══ Dataset ══

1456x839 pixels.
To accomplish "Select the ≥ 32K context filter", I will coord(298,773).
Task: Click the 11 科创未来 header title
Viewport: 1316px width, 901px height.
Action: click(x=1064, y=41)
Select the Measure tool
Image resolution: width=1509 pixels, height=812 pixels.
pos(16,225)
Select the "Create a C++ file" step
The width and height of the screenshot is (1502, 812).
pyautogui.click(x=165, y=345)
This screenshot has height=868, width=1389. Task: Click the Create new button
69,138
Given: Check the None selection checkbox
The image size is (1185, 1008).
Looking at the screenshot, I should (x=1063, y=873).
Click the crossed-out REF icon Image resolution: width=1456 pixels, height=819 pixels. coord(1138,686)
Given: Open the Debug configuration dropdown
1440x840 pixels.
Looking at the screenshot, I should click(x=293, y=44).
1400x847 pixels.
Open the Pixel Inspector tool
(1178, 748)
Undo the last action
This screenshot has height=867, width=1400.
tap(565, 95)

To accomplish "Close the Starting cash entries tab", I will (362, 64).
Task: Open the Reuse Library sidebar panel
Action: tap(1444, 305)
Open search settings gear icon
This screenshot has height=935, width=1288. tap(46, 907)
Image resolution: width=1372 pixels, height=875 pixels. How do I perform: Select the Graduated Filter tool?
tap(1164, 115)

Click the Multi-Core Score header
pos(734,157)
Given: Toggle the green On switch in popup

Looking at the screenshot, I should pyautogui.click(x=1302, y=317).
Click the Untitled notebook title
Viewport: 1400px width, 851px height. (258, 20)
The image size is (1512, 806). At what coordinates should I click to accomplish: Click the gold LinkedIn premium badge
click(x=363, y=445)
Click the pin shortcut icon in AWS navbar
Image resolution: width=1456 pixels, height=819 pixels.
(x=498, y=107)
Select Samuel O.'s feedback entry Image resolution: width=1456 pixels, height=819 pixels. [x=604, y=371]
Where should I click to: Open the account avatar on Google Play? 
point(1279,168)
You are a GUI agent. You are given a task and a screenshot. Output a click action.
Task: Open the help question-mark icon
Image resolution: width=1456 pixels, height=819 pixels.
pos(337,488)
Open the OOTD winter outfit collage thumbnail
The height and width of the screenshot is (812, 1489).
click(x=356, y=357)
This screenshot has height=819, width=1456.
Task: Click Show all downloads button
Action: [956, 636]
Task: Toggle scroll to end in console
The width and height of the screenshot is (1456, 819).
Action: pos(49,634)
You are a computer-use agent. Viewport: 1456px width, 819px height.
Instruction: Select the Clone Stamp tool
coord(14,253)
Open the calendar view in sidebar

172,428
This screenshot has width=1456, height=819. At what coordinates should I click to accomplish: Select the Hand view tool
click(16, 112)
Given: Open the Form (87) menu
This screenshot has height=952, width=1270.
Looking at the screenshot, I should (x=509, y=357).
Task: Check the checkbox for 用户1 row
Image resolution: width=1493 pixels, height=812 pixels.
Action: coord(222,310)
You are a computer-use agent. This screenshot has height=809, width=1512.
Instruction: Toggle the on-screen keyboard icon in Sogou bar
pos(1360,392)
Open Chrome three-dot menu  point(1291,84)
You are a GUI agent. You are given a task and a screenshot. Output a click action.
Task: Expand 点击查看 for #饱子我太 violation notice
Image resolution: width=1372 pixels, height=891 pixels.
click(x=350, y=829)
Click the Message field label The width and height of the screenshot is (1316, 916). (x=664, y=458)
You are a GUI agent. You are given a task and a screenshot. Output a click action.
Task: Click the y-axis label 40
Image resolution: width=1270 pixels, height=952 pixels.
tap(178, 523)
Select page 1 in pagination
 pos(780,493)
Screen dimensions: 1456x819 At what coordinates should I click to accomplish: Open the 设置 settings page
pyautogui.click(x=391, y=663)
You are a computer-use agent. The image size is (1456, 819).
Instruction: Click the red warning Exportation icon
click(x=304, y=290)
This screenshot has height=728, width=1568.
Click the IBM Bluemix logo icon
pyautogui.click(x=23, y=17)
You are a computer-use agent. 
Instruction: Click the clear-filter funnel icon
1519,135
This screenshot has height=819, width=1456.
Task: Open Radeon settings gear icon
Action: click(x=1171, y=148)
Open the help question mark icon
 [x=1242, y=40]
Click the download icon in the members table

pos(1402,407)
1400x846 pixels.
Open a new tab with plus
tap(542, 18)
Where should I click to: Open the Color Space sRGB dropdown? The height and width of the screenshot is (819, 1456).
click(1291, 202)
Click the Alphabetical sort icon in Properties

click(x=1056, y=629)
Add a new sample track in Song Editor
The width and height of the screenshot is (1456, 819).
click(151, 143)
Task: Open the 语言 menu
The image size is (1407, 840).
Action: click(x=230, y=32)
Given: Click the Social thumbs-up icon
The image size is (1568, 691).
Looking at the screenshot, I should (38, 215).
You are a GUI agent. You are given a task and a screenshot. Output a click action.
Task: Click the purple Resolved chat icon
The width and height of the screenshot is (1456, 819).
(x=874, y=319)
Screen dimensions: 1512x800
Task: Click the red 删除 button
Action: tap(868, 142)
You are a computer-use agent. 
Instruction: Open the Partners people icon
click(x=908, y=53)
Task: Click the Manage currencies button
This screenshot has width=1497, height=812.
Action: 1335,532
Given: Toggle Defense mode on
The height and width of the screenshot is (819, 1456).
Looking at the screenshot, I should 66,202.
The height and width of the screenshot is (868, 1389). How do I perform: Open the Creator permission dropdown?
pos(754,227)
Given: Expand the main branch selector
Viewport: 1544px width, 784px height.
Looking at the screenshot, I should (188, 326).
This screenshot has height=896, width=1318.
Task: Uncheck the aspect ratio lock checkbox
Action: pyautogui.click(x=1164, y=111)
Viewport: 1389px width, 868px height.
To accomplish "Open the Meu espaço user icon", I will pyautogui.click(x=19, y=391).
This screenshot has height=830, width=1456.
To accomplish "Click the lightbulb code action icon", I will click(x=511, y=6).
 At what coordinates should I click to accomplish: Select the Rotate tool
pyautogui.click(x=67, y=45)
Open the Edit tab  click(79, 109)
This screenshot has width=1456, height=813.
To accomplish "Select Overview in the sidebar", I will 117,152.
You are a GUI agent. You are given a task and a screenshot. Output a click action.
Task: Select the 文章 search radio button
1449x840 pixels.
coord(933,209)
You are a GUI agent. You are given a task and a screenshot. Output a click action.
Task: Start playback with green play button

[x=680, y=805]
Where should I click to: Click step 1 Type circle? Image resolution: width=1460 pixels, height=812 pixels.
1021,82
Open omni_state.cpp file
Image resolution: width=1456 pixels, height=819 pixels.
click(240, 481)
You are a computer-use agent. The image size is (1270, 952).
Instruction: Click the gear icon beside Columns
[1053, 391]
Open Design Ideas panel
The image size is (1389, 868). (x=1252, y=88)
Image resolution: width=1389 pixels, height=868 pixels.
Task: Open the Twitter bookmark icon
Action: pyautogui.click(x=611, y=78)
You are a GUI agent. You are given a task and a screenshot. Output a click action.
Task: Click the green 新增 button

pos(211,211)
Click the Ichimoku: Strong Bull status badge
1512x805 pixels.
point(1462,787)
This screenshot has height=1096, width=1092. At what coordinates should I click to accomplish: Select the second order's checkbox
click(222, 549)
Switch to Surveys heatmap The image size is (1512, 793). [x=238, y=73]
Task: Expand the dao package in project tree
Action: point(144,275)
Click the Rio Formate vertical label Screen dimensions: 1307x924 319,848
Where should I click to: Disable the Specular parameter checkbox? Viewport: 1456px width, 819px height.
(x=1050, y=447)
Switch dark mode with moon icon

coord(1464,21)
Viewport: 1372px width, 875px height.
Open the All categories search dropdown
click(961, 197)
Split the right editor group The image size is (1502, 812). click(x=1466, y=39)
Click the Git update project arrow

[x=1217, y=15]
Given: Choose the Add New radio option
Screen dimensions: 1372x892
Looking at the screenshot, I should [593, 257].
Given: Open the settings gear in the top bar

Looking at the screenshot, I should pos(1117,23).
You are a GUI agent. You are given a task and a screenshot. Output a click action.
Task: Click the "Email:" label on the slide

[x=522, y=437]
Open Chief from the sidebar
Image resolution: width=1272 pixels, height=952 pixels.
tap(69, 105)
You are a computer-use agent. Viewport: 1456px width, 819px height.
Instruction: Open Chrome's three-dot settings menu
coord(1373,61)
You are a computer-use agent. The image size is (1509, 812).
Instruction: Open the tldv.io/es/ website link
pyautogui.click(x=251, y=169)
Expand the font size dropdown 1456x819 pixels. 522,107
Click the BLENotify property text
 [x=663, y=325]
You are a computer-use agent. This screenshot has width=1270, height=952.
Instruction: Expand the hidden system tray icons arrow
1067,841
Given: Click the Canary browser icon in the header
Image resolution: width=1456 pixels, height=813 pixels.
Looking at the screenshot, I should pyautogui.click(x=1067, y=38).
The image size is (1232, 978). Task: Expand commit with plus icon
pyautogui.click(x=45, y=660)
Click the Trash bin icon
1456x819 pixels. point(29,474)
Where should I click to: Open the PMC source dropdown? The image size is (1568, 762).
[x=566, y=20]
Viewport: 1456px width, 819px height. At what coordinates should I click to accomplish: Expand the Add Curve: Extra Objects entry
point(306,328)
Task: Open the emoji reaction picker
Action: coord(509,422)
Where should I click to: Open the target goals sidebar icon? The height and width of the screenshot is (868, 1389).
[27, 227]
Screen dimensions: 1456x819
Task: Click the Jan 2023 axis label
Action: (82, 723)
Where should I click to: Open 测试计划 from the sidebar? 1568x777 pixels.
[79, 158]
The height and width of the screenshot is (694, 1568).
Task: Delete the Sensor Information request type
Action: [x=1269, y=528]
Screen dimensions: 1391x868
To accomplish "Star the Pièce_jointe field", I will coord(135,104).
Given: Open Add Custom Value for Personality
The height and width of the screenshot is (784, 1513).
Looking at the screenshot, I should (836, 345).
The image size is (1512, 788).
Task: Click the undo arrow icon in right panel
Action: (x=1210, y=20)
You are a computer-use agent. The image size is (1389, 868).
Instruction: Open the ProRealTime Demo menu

═══

### Exercise
Only the lines above starting with the one with "Screen dimensions: 1456x819 At" and going through the one with "Add a new sample track in Song Editor" are to be copied, word for word and with both ends kept.

### Answer to the problem
Screen dimensions: 1456x819 At what coordinates should I click to accomplish: Open the 设置 settings page
pyautogui.click(x=391, y=663)
You are a computer-use agent. The image size is (1456, 819).
Instruction: Click the red warning Exportation icon
click(x=304, y=290)
This screenshot has height=728, width=1568.
Click the IBM Bluemix logo icon
pyautogui.click(x=23, y=17)
You are a computer-use agent. 
Instruction: Click the clear-filter funnel icon
1519,135
This screenshot has height=819, width=1456.
Task: Open Radeon settings gear icon
Action: click(x=1171, y=148)
Open the help question mark icon
 [x=1242, y=40]
Click the download icon in the members table

pos(1402,407)
1400x846 pixels.
Open a new tab with plus
tap(542, 18)
Where should I click to: Open the Color Space sRGB dropdown? The height and width of the screenshot is (819, 1456).
click(1291, 202)
Click the Alphabetical sort icon in Properties

click(x=1056, y=629)
Add a new sample track in Song Editor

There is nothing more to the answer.